Insall–Salvati ratio stabilizes one year after mobile-bearing total knee arthroplasty and does not correlate with mid-to-long-term clinical outcomes

Knee Surgery, Sports Traumatology, Arthroscopy
Yoshinori Ishii, Hideo Noguchi, Junko Sato, Hana Ishii, Nobukazu Ezawa, Shin-ichi Toyabe
Wichtige Hinweise
The present work was performed at the Ishii Orthopaedic and Rehabilitation Clinic, 1089 Shimo-Oshi, Gyoda, Saitama 361-0037, Japan.



It has not been established whether changes in the length of the patellar tendon (LPT) after total knee arthroplasty (TKA) affect clinical outcomes.

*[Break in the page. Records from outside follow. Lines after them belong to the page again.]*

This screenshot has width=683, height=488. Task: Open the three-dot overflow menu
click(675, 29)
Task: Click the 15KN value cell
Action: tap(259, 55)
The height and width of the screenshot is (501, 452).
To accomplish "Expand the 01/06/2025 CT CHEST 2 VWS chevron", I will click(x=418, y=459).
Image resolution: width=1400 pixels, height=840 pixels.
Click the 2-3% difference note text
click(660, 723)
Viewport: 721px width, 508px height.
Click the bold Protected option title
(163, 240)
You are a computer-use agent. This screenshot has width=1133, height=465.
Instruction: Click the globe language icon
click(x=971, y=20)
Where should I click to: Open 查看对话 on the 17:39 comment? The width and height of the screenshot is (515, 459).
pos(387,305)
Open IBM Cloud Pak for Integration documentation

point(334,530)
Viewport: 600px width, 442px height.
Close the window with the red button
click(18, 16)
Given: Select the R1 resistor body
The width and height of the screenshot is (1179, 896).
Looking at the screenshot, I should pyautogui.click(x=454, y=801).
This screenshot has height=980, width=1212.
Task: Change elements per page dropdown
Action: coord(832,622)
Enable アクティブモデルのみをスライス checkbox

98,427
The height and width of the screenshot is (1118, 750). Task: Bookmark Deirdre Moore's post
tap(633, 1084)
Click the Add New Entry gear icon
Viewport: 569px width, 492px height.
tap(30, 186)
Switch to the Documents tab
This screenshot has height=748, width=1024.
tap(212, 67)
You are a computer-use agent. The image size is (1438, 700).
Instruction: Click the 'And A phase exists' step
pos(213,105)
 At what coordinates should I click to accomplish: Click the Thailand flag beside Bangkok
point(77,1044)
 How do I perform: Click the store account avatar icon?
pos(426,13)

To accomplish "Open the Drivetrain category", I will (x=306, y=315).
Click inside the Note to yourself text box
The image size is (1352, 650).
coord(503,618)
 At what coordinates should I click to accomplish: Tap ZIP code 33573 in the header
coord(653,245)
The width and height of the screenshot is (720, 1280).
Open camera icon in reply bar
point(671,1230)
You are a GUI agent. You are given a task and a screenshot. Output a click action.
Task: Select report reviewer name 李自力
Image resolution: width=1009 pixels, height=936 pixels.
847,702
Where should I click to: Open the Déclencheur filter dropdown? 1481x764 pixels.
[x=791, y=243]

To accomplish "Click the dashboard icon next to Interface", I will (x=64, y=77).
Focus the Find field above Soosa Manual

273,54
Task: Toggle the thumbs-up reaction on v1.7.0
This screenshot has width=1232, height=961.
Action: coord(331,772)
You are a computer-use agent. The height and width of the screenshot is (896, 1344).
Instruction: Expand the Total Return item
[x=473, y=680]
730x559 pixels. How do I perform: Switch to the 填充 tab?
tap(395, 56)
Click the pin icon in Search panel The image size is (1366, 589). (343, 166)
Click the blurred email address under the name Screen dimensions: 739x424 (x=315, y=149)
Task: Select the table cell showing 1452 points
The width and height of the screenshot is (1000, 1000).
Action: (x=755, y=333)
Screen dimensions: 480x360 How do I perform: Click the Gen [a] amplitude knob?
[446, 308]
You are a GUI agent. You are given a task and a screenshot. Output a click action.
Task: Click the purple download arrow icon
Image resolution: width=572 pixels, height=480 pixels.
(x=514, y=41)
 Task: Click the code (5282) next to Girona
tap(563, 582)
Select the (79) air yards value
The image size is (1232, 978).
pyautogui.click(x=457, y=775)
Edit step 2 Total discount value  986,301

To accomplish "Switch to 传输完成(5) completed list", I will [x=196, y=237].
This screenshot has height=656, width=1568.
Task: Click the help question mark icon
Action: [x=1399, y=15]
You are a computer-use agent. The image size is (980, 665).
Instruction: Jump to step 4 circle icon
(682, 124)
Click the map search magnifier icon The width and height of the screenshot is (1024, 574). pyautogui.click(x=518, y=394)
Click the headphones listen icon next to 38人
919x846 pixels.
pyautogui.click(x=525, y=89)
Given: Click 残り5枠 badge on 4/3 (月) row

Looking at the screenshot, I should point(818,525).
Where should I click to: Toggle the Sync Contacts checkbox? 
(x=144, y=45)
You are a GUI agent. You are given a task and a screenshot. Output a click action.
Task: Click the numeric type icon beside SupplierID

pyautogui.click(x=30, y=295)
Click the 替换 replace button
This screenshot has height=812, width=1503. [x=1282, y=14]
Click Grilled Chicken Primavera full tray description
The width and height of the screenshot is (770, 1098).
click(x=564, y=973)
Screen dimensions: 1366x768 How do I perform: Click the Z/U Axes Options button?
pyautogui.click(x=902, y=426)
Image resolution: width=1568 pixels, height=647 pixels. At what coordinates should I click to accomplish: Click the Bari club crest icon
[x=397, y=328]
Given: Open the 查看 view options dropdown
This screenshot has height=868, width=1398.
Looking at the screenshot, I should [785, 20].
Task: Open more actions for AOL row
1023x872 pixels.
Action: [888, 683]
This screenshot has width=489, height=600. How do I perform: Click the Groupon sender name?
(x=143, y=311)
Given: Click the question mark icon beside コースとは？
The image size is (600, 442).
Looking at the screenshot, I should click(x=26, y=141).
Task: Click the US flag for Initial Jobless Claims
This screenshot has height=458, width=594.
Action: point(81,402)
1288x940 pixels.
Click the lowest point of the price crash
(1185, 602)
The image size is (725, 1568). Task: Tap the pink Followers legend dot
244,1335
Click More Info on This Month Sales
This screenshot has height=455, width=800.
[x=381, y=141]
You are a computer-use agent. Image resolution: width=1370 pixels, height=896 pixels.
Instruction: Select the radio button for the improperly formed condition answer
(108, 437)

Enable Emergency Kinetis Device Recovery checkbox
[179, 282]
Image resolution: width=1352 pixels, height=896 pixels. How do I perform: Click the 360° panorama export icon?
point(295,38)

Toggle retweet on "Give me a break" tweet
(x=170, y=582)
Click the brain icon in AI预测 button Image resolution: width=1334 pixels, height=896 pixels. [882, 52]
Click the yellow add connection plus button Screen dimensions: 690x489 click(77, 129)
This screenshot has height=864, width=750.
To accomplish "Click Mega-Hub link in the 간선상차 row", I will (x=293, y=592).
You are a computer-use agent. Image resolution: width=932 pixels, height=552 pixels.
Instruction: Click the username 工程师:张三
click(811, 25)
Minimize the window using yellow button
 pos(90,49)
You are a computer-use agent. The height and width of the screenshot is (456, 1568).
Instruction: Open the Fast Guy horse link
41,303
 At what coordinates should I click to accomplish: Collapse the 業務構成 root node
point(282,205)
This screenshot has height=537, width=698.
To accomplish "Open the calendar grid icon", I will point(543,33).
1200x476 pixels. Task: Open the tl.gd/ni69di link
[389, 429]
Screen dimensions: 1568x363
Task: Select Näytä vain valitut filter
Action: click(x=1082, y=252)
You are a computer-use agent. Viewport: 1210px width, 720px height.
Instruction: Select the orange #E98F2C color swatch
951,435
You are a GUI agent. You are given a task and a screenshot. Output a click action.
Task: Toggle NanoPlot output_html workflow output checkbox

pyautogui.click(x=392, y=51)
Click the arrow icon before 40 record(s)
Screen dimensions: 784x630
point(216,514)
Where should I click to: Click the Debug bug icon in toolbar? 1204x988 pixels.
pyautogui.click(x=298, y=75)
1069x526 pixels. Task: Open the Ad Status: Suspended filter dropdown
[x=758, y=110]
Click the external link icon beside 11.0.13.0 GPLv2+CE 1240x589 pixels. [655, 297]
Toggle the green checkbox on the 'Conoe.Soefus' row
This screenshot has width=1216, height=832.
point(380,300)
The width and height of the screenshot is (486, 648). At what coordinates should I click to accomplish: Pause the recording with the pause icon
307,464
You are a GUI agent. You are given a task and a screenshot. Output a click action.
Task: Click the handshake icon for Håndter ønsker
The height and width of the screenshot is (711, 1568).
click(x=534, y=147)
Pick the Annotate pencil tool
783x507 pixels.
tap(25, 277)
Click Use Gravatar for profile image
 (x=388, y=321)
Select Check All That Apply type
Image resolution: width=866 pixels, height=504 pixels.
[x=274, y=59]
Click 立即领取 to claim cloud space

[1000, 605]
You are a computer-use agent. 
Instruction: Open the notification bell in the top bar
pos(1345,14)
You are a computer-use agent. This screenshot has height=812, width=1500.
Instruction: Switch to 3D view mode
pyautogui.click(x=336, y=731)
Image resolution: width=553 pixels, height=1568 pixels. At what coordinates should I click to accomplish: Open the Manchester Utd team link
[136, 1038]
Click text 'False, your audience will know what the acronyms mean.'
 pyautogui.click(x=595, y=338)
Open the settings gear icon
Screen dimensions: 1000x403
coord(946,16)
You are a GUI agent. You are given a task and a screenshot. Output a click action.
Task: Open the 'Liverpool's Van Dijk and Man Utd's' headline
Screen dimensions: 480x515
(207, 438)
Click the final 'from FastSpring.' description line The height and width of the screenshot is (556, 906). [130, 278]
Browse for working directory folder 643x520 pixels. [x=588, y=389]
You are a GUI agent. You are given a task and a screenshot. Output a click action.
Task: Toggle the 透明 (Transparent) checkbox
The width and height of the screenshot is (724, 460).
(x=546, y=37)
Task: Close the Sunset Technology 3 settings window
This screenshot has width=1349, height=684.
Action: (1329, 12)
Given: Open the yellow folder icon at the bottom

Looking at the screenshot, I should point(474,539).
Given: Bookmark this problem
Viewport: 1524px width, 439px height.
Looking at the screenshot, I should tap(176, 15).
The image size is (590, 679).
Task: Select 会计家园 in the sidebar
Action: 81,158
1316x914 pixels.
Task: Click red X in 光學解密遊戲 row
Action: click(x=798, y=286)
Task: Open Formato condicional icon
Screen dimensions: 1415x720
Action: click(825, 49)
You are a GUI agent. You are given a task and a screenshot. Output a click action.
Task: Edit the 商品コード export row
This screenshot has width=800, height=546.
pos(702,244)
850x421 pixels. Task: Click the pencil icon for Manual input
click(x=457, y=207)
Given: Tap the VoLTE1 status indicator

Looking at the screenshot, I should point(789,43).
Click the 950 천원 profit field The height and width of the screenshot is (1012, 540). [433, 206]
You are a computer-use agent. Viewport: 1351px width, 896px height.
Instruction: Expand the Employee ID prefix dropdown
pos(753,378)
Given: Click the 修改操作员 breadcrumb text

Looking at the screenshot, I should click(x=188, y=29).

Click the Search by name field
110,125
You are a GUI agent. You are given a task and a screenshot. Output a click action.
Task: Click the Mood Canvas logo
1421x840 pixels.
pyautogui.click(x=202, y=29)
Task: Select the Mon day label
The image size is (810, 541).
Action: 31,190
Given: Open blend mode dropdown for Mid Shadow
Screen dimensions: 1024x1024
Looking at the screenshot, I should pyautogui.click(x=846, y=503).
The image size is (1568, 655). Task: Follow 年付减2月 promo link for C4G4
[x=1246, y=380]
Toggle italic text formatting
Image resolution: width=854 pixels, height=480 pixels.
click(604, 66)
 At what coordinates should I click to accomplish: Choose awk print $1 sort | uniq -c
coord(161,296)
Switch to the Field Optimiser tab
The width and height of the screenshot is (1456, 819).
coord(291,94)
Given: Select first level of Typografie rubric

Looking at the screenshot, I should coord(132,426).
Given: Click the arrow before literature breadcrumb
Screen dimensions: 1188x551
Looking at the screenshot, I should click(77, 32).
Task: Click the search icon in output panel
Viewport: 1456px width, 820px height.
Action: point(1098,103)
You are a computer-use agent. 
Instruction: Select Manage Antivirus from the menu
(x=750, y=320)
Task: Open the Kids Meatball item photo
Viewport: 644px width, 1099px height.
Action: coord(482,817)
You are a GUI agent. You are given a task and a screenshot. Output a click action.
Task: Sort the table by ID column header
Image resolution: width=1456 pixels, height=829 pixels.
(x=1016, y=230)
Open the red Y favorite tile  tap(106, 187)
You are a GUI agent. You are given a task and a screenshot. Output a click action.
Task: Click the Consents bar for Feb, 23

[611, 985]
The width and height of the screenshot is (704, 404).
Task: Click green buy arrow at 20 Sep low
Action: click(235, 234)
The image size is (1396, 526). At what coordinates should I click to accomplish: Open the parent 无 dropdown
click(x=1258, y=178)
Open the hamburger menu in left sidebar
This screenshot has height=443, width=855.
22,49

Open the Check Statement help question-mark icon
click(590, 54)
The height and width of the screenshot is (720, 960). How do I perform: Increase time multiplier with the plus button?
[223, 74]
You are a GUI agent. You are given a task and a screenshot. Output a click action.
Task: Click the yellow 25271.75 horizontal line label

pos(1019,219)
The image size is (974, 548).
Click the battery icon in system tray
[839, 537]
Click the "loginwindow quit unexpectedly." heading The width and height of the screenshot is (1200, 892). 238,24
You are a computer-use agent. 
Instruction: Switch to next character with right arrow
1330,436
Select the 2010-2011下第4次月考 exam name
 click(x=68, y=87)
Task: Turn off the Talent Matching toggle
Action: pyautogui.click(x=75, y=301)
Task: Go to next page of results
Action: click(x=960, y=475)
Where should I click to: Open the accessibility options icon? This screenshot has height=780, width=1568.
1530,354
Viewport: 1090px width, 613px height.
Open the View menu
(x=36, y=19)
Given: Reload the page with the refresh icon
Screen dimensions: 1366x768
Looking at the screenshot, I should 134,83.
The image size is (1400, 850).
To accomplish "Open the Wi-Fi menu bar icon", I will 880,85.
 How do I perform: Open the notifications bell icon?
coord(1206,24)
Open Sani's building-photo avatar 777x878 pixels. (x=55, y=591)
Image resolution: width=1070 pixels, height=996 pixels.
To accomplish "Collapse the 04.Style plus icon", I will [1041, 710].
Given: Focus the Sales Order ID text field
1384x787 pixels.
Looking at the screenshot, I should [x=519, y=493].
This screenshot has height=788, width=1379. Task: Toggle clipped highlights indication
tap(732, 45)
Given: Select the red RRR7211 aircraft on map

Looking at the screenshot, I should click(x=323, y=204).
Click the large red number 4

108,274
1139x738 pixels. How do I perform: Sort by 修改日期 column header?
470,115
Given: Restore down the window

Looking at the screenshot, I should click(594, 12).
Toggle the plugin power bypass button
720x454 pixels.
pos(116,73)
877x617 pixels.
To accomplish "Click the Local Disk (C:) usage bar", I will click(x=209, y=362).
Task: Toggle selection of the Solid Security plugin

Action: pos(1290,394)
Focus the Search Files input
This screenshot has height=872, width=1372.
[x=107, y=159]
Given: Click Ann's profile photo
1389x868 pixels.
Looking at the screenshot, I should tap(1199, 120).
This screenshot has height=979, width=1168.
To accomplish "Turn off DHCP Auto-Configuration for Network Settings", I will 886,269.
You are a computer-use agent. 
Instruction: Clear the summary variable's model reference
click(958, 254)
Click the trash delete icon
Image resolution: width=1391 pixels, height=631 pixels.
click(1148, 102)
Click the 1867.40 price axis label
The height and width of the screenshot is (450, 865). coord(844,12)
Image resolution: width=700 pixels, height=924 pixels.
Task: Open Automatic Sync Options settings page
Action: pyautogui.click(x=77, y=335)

Therefore, this prospective cohort study aimed to evaluate changes in the LPT over time postoperatively and clarify their impact on clinical outcomes after bilateral TKA, performed with differently designed mobile-bearing (meniscal-bearing and rotating-platform) implants on contralateral knees.


51 patients who required staged bilateral mobile-bearing TKA were recruited. LPT was evaluated by measuring the Insall–Salvati ratio (ISR) preoperatively and at 1 week, 6 months, and 1, 2, and ≥ 5 years postoperatively. Hospital for Special Surgery score and range of motion were assessed at the final follow-up.


Based on the ISR, there were no differences in the patterns of change between the two types of implant (n.s.). At the 6-month follow-up, the ISRs of both implants had significantly decreased (p = 0.002). Throughout the follow-up, the ISR was significantly lower (p < 0.001) for the meniscal-bearing knees than for the rotating-platform knees. After the 1-year follow-up, there were no further substantial changes in the ISR in either group. There was also no significant correlation between the ISR and clinical outcomes.


LPT decreased after both mobile-bearing TKAs for up to 1 year postoperatively, although the decrease was more significant for the meniscal-bearing knees than the rotating-platform knees. After 1 year postoperatively, however, these conditions had stabilized, with no further changes. Thus, LPT plays a minimal role in mid-to-long-term clinical outcomes after TKA.

Level of evidence

Therapeutic prospective study, Level II.